The President of the High Court's Family Division has issued new directions * to apply from 2 October 2017 on how judges (including magistrates) should deal with cases over child
arrangements and contact where one party is alleging the other has been abusive and could cause harm to the child.
The definition of domestic abuse is expanded to make it clear that the court can look at culturally specific forms of alleged abuse including forced marriage, honour based
violence, dowry-related abuse and transnational marriage abandonment (where a
husband in England and Wales deliberately abandons or strands his foreign
national wife abroad so as to prevent her from asserting matrimonial or
residence rights here).
Lawyers will be interested in this. The edict remains on an application for a consent
order for the court to consider all the evidence and information available in deciding whether there is any risk of harm to the child. However, if an
order is made after an oral s7 Children Act 1989 report has been provided then its
substance must be noted in the court file and a summary scheduled in the order.

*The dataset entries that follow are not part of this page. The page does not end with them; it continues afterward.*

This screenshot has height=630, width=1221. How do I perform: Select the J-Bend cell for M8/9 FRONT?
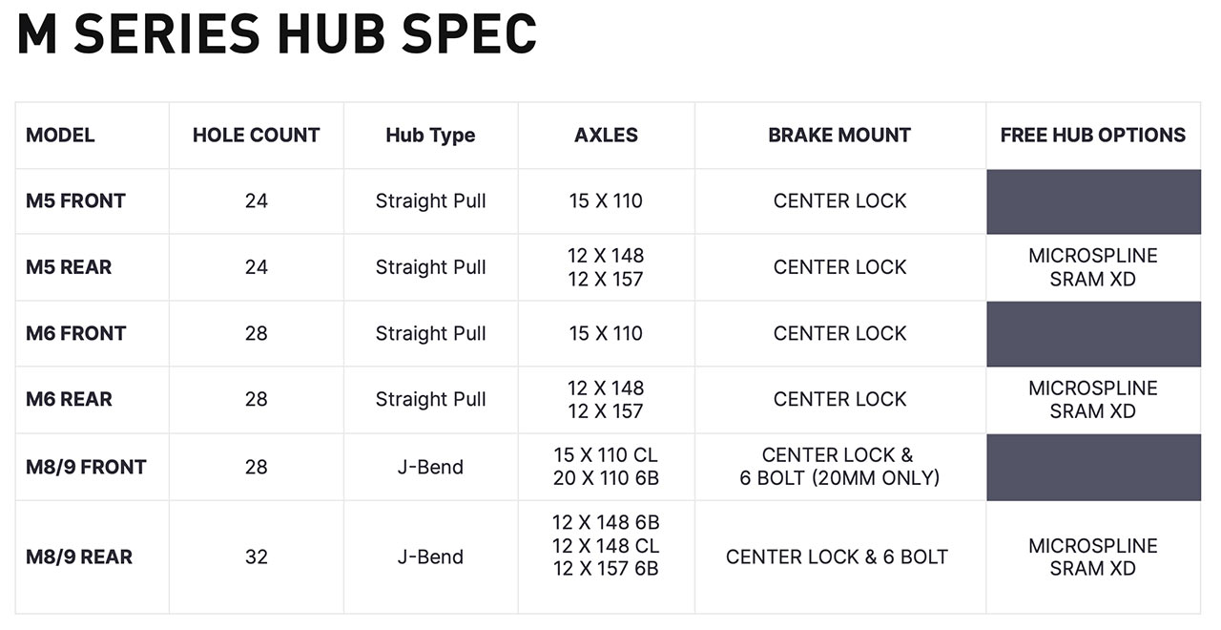point(430,467)
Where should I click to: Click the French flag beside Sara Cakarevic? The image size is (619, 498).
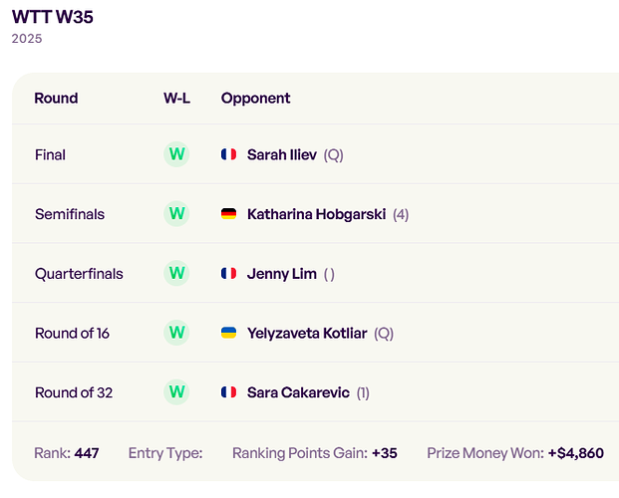(x=228, y=392)
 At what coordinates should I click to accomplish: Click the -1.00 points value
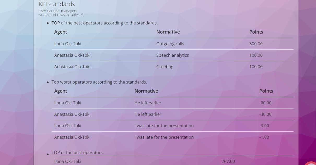(264, 137)
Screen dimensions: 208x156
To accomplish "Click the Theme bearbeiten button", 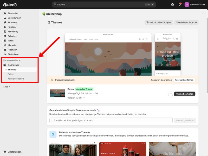I will tap(185, 94).
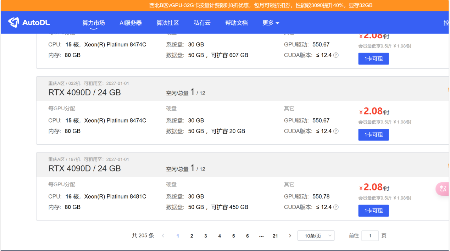Click the previous page left arrow

163,236
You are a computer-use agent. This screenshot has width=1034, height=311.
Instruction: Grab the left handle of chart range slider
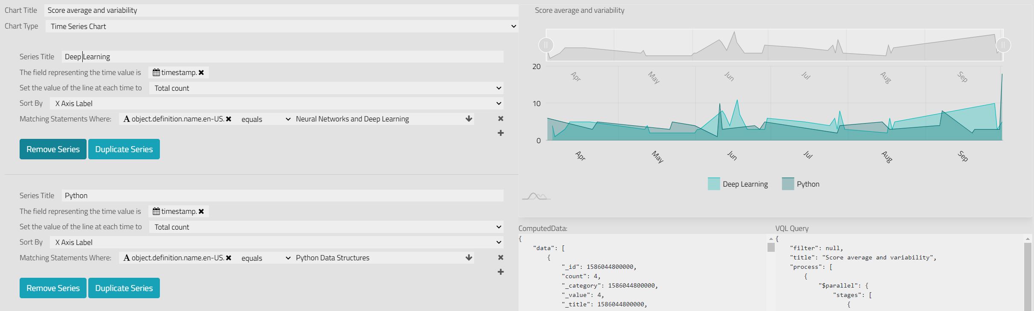click(546, 45)
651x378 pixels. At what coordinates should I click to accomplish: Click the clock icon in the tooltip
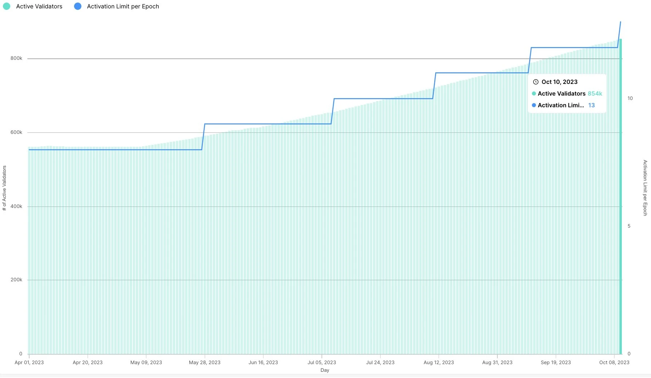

And more work for the judge and any advocate draftsman where (a) at the First Hearing Dispute Resolution Appointment, domestic
abuse is raised as a relevant issue whereupon this should be recorded on the
face of the order and (b) an admission of domestic abuse is made whereupon it
is to be recorded in writing by the judge no less and scheduled in the order.
Pre fact-finding and where
interim child arrangements are being considered, there is a strengthening of
language with regard to the court’s approach with “the court should not make
an..order unless..” As to ultimate findings of fact, the court is still to
record those findings in writing but now in a schedule to its order.